Horror films are a really popular genre with a really devoted fanbase. You don’t see anywhere near the same kind of specialized resources dedicated to any other genre of film (except for maybe martial arts or something). This community has built up around the horror genre because there’s a sense of persecution among the genre’s fans, they feel the genre doesn’t get the respect it deserves. But they’ve got to admit, the genre’s disreputable for a reason: there are a lot of crappy horror movies. That’s why we need to celebrate the ones that really work.
- Antichrist: This is an excellent movie, but I have mixed feelings about its inclusion in this category. There’s suspense to be found in this movie but I wouldn’t really say that generating fear was really the film’s primary goal. That said, the movie takes place in a really creepy and atmospheric woods and the spirits that seem to plague them are certainly discomforting. In retrospect, the gory scenes that everyone talks about are (deliberately) the least horror-movie-like part of the whole thing.
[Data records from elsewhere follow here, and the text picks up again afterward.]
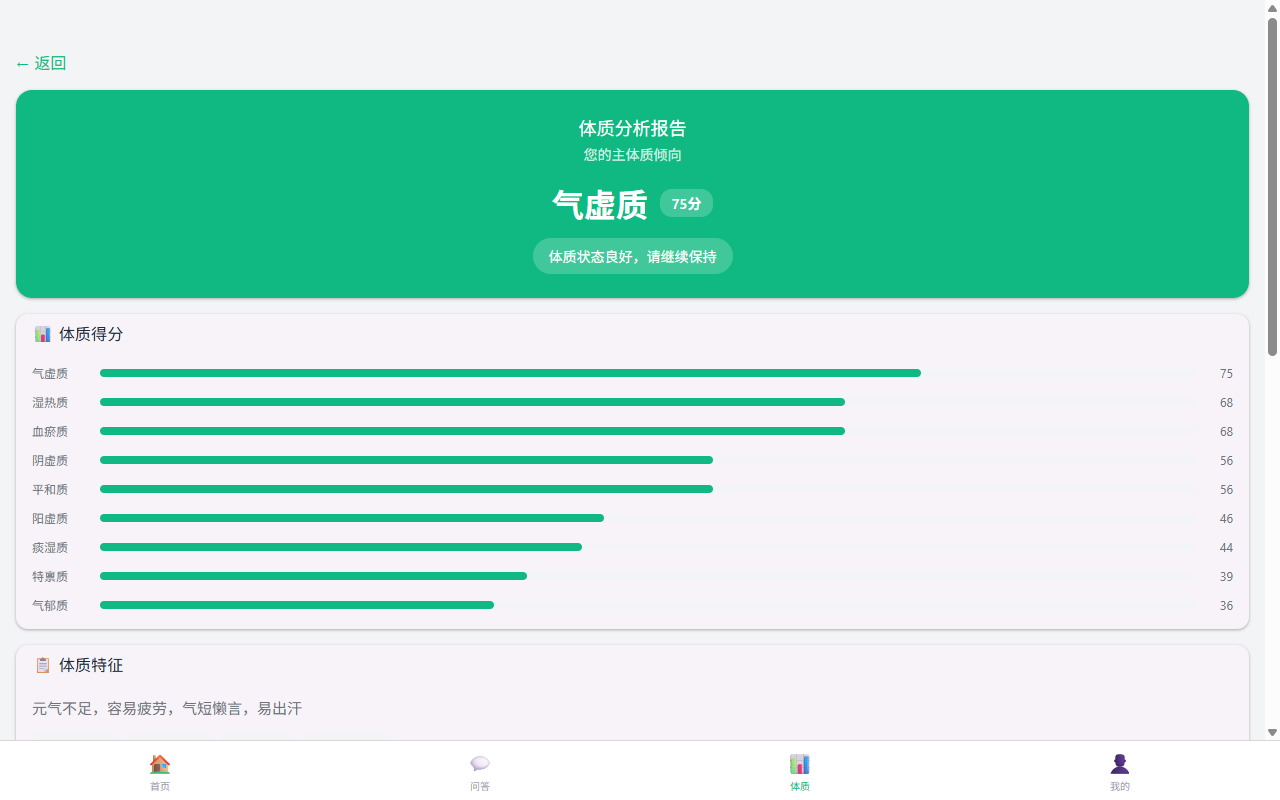Click the 体质分析报告 title
Image resolution: width=1280 pixels, height=800 pixels.
click(632, 128)
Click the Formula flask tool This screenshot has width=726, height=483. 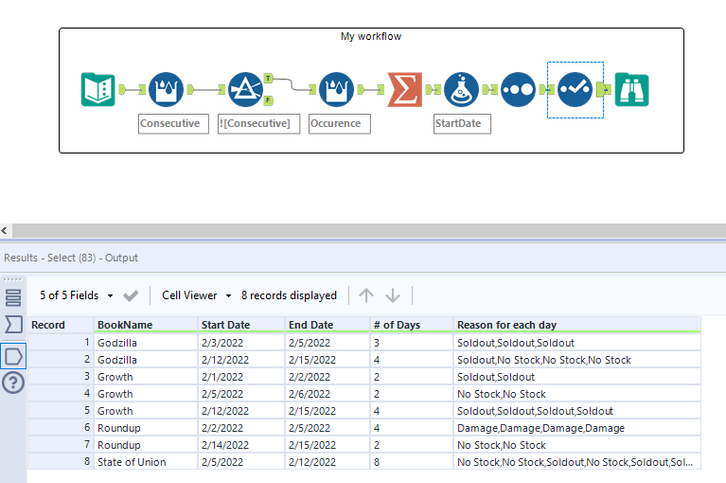[x=461, y=90]
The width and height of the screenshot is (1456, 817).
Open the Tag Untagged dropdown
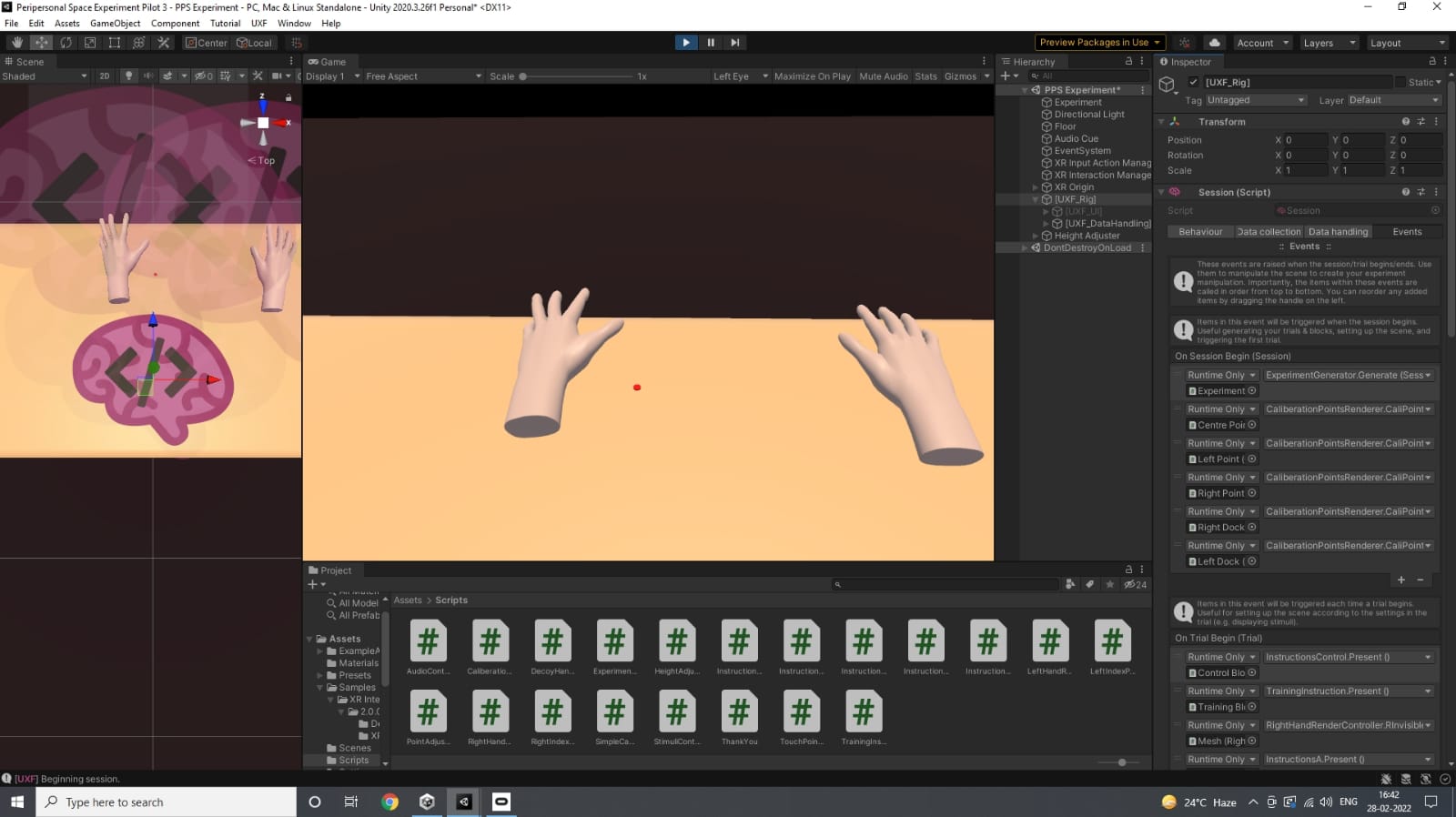point(1256,100)
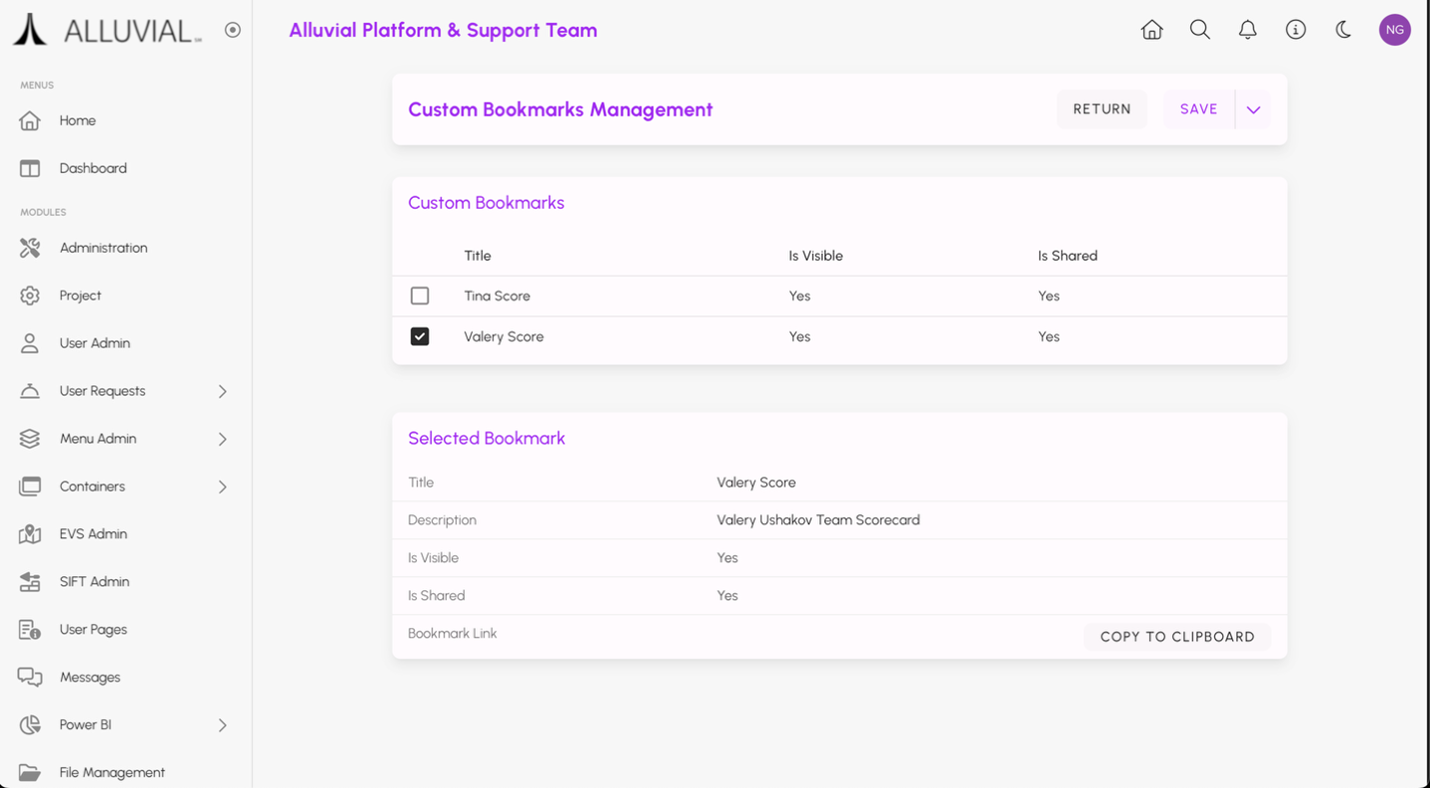Select the Valery Score title row

[504, 337]

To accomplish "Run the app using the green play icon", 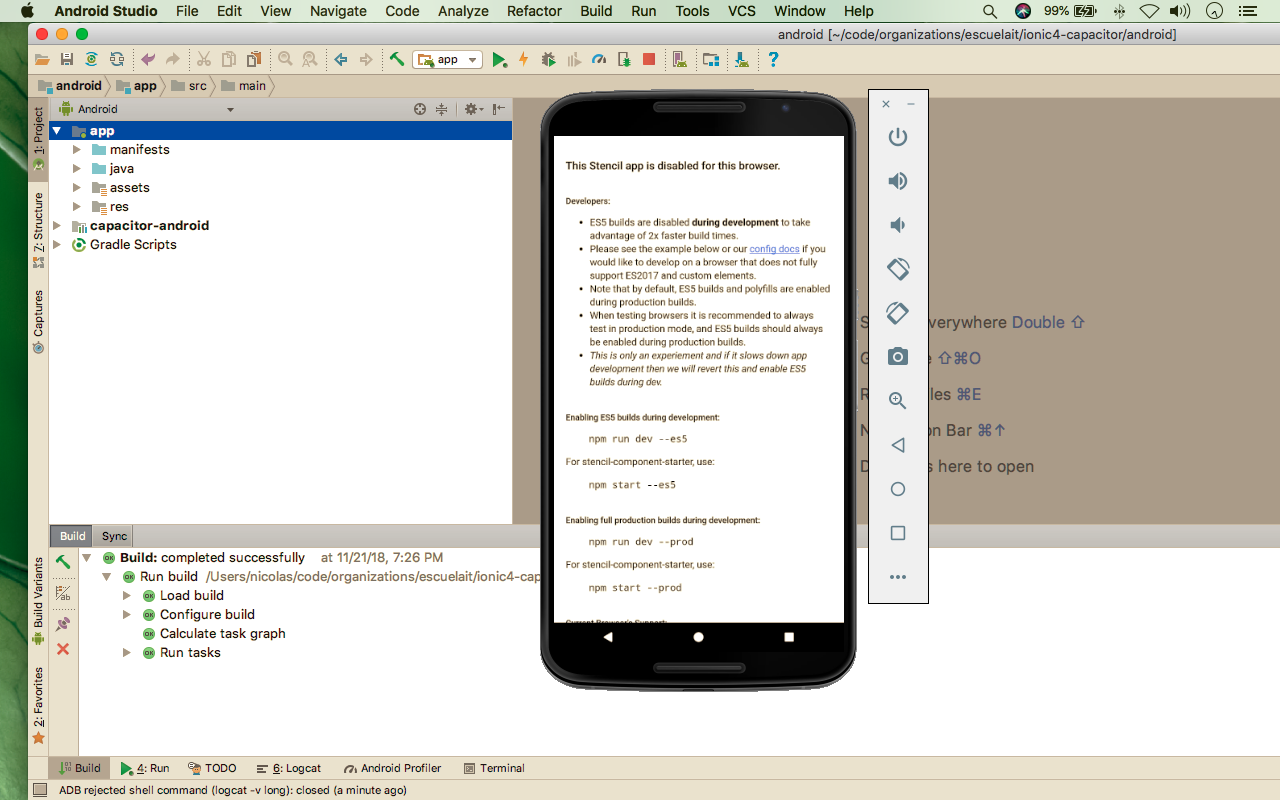I will [500, 59].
- Drag Me to Hell: Sam Raimi became a horror legend in the eighties when he made the first two Evil Dead movies but he never let himself be typecast. Having made some diverse movies like A Simple Plan, The Quick and the Dead, and three Spider-Man movies, Raimi never allowed this to typecast him. With Drag Me to Hell he’s returned to the fun, cartoonish style of horror that made him famous. Filled with outrageous set pieces, this is one of the few movies that really earns a “turn your brain off your brain and have fun” designation.
- House of the Devil: As I write this, it has been less than 24 hours since I saw this neat little horror film which as far as I can tell was released directly to DVD. Sporting a pretty genuinely retro feel, this film feels a lot more like a 70’s horror film than most of the other films trying to ape that aesthetic recently. While I do feel like the film suffers from some serious run-time padding, there are sections of it that are among the best horror material around.
- Paranormal Activity: The story of how this micro-budgeted project managed to become a regionally released phenomenon does not need to be reiterated. What probably should be re-iterated is how smartly the movie is able to use small things in order to generate large scares. The battle between this couple and a pretty unpleasant invisible demon managed to; once again utilize the surprisingly durable found footage motif in order to generate some scares.
- Thirst: In the world of left-field Asian genre cinema, Park Chan-Wook is king. Chan-Wook’s previous films were violent and off-putting thrillers but they weren’t really horror flicks. The fact that his newest film is about vampires does push it into that genre, but it still doesn’t quite play like a real creep show. The film contains elements of comedy and romance, but both of those elements are going to be a bit warped when there’s this much bloodletting involved.